For over 100 years, the business model of General Electric (GE on the NYSE, trading for $29.05 a share) hasn't changed particularly much: start with patents, buy up exciting new technologies like radio and television, and leverage a ton of divestments in order to ensure that each of their 15 department segments make money. GE's biggest change in a century wasn't a result of two world wars or two dozen recessions but the development of the GE store, a business move meant to break down the barriers of their operations (while, incidentally, moving the company headquarters to Boston) for the purpose of developing horizontal capabilities. In a nutshell, GE wants all their divisions to compete for the same business goals using the same metrics and delivering the same results. That kind of corporate strategy could give any accounting or legal firm a collective ulcer, but it's a smart move. The huge number of corporate mergers in just the past year, amounting to nearly five trillion dollars (that's trillion, with a T), indicates that GE can no longer parcel their operations. Instead, they want to compete with rival Fortune 500 companies using simplified strategy as the opposition grows fatter and fatter. The linchpin of their fantastic transformation comes down to a fundamental shift away from finance and towards infrastructure.

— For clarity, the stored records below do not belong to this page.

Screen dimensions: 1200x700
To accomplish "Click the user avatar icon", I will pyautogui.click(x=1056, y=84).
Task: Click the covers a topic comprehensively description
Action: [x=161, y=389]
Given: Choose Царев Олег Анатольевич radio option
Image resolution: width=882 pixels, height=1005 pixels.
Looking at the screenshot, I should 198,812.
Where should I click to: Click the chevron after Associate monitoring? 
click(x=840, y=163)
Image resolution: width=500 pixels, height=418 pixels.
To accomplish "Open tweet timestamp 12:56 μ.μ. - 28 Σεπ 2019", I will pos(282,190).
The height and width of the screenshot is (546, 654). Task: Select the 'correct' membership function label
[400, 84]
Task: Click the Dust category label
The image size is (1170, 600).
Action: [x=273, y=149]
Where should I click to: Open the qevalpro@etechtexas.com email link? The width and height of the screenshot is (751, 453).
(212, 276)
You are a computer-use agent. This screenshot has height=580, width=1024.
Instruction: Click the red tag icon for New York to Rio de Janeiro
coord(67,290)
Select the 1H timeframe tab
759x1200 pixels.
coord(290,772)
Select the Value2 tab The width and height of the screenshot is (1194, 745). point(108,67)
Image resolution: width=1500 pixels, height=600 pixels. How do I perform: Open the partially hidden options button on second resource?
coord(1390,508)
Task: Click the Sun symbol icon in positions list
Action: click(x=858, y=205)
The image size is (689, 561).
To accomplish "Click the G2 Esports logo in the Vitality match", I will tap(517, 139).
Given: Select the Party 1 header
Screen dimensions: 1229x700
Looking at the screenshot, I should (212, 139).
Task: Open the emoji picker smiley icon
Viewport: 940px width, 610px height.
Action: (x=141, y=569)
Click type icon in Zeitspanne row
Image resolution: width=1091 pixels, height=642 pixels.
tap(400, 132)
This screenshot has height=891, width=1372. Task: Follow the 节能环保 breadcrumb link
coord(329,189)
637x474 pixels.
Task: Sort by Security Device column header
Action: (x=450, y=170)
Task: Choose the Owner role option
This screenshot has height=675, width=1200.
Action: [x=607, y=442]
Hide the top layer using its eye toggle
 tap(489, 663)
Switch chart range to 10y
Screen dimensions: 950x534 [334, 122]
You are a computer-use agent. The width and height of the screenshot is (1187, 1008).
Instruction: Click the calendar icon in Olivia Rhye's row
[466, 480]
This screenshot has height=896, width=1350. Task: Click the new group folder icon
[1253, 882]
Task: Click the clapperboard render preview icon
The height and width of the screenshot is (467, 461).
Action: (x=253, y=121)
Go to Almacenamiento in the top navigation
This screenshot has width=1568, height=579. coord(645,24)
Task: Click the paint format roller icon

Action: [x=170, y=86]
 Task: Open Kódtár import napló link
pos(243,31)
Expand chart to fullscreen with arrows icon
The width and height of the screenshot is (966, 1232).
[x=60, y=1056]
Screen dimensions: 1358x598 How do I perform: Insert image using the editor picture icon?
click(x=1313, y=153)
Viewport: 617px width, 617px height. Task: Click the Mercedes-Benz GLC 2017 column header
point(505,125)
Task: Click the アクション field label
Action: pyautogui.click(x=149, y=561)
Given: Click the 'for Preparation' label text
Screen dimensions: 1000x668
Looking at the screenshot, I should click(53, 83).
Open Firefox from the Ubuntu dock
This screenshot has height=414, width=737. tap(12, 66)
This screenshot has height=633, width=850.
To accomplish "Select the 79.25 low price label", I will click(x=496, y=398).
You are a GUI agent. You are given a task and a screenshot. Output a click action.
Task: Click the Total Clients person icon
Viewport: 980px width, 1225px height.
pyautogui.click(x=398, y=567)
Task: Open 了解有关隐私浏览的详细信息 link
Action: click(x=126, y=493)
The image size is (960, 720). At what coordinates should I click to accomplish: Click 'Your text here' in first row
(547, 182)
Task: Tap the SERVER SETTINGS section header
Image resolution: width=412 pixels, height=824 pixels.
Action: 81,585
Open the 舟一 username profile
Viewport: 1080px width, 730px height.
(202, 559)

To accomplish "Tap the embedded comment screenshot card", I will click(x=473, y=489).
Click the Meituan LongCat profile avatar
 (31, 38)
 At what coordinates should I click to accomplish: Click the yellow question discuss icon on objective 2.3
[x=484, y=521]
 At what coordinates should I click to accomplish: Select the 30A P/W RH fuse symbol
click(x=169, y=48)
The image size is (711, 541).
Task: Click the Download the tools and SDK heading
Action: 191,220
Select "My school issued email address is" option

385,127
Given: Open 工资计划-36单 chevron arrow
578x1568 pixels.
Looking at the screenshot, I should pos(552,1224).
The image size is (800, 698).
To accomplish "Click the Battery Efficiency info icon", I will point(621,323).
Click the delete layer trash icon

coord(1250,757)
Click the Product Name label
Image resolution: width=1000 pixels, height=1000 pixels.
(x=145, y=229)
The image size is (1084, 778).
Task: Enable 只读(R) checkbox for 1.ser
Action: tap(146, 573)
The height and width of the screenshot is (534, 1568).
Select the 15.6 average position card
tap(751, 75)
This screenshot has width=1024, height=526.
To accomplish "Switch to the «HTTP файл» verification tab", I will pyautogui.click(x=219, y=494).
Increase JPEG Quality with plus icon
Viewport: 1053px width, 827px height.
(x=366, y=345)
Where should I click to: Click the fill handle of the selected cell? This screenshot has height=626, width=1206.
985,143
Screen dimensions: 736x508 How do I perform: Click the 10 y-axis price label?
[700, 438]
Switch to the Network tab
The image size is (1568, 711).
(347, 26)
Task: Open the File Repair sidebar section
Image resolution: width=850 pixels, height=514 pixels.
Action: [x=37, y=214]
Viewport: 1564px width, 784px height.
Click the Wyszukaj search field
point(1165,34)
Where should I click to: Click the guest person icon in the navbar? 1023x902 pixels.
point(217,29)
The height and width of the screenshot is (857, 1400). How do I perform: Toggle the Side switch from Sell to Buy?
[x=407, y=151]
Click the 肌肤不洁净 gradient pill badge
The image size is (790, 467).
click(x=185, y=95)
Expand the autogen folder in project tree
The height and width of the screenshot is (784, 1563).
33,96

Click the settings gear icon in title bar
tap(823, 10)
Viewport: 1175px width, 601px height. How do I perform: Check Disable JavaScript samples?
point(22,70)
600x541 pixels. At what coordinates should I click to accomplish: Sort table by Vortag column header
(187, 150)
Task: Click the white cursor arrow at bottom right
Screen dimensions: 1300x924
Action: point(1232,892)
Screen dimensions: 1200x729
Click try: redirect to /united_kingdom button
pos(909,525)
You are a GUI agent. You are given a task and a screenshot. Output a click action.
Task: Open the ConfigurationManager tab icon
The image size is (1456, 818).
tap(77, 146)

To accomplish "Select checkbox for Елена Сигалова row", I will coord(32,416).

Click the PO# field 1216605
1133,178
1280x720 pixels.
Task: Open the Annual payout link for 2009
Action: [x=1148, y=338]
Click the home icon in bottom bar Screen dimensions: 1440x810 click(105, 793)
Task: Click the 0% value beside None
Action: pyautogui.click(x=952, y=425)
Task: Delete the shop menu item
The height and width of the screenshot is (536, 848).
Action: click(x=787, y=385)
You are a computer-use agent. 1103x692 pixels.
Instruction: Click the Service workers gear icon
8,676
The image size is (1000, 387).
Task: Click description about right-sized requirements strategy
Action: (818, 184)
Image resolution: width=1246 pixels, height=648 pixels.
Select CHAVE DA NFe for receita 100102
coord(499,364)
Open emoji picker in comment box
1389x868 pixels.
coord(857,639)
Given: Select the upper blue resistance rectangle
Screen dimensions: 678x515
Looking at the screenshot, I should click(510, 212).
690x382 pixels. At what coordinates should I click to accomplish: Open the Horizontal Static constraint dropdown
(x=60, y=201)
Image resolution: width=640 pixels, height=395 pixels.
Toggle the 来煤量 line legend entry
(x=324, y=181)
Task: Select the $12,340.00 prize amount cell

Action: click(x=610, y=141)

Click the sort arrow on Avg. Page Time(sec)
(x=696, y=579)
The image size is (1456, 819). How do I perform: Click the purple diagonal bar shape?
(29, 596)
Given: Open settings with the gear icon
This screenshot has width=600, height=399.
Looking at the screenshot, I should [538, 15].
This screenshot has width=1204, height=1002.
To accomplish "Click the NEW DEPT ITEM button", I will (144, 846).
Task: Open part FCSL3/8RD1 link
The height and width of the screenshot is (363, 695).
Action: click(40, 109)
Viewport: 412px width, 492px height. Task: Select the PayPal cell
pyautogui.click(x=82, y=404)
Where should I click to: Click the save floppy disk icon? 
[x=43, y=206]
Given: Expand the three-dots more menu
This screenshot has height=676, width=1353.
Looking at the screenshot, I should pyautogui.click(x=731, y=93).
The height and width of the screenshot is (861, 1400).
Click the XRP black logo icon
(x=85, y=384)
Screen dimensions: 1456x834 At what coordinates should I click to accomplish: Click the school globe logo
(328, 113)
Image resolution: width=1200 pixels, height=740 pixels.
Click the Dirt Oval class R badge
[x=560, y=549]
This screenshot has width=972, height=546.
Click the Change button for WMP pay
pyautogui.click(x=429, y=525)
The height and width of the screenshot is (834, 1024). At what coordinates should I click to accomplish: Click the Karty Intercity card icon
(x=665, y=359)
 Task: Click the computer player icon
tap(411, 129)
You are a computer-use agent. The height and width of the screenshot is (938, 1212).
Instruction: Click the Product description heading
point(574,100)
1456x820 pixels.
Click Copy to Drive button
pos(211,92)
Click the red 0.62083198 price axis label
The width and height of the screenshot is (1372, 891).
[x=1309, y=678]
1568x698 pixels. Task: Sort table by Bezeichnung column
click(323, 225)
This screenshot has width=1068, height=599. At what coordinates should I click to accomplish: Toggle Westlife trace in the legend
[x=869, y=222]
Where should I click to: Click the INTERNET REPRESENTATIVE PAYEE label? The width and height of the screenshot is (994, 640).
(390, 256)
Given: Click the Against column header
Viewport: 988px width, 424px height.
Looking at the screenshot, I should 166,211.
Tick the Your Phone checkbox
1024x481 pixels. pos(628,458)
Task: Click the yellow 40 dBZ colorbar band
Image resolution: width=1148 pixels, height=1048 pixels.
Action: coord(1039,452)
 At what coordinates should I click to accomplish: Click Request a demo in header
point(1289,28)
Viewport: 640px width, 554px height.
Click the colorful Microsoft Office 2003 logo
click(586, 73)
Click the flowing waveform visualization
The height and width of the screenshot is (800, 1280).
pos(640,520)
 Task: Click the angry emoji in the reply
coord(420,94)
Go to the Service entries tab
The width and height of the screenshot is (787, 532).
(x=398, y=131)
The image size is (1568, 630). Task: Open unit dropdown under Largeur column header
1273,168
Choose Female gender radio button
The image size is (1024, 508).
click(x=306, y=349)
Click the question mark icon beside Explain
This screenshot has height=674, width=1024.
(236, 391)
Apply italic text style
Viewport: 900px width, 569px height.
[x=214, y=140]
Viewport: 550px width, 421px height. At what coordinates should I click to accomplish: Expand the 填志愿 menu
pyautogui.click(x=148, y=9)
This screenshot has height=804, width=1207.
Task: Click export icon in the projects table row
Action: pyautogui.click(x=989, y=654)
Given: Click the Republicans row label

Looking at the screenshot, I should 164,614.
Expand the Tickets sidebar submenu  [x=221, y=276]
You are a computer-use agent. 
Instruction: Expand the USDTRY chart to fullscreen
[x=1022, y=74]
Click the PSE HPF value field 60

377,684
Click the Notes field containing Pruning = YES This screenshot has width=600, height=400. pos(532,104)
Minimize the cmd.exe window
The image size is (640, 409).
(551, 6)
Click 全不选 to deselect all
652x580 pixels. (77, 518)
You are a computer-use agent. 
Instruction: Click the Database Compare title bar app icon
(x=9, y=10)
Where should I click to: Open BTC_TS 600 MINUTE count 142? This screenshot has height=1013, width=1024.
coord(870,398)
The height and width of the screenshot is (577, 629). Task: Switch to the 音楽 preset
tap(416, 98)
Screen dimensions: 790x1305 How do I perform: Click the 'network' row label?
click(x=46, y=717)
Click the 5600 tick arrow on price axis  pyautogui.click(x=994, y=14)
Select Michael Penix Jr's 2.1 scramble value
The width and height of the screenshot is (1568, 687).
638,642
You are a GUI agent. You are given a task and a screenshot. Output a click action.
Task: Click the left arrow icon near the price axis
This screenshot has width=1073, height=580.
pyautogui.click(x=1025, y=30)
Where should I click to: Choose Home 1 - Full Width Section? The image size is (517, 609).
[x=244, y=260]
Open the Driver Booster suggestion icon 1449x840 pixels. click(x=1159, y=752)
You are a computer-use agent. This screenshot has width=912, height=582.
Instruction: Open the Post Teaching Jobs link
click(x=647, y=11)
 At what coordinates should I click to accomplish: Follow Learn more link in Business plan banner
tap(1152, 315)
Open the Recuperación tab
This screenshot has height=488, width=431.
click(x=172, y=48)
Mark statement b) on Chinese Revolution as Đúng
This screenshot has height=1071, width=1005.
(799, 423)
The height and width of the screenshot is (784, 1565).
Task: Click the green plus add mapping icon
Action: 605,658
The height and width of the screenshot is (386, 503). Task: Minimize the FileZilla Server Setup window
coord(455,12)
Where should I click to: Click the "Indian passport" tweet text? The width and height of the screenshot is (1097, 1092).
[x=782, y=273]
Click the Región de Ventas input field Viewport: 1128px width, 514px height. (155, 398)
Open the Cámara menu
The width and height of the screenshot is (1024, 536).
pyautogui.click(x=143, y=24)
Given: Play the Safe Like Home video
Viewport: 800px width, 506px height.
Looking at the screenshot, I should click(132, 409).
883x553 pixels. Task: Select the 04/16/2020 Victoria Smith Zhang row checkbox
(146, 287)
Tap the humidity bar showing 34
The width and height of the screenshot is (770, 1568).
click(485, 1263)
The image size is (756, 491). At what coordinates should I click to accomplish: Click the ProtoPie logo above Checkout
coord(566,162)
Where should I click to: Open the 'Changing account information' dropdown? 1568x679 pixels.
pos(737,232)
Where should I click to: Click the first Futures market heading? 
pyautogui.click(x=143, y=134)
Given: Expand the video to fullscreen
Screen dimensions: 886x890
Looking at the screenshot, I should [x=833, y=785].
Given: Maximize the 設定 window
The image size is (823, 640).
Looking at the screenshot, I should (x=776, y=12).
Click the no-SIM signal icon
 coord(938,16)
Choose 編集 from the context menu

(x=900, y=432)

To say that a company has started to shift away from finance doesn't quite hit home when you consider that a 25% stake in finance (GE's targeted line, down from their current ratio of 35%) still accounts for $30 billion of their $120 billion in revenue. Yet, with Morgan Stanley anticipating that global infrastructure spending will hit five trillion dollars per year by 2020, one cannot help to think that GE is moving in the right direction. GE's industrial division earns a 14% return on capital, a figure that's quite good by any account -- better than the overwhelming majority of hedge funds, for instance -- but the finance division has been in the red for so long that the company announced they would sell off about thirty billion in commercial loans and leases to Wells Fargo. Going back to the industrial drawing board echoes the company's roots, selling refrigerators and light bulbs back when they were radically new technology, while providing the company with far more innovation potential. There's only so many ways, after all, that you can engineer a loan agreement.
With the radical corporate shift in place, both philosophically and physically, GE announced on the last day of 2015 trading that they had closed a one-billion-dollar deal with Saudi Arabia in order to build gas turbine systems for Saudi power plants throughout the country. It seemed the perfect cherry on top, representing their newfound commitment to building instead of lending. Even the most cynical of investors know that a contract for a billion dollars represents a fantastic coup for any business, whether the business trades on the NASDAQ or operates out of a garage. Nor should the reaction be overlooked: on a day when the Dow dropped a full percentage point, GE's stock rose by a little less than five percent. Investors shouldn't think that this is some kind of windfall, however. Nor should they fall victim to GE's PR department, who would have you believe that this deal represents a major triumph for a new ideology. In reality, it's more like business as usual -- or maybe even a slight disappointment.
To start with, this isn't the first deal GE has closed with Saudi Arabia to construct power turbines. In fact, the company operates a manufacturing facility in Saudi Arabia, where 30% of all jobs are filled by non-Saudis. German archrival Seimens, not to be outdone, built their own manufacturing center in Saudi Arabia after they netted a $250 million contract to provide energy transmission fixtures. Half of all the power plans in the kingdom of Saud rely on GE parts, and it's not even clear that GE is winning the market war in the Middle East. Seimens earned a bid to build electricity substations in Egypt only a week before GE closed their vaunted billion-dollar deal; Honeywell won a contract with the United Arab Emirates to supply aviation parts and services. While it's not lipstick on a pig, the GE-Saudi deal appears to be more like an over-puffed piece on a slow news day than a ground-breaking business deal.
- The Takeaway: buying and selling on one particular business deal rarely pays dividends. GE represents a stable growth mechanism even though the newfound approach towards industrials comes with more risk than if the company continued the status quo of finance. Investors shouldn't consider the Saudi deal to be a trigger unless they're eager for a change in their own holdings. GE's performance generally matches that of the economy writ large, meaning it's in the midst of a growth cycle. It takes a lot to rock their boat, both up and down. The Saudi deal is a blip on the radar that won't be remembered in even a few weeks' time.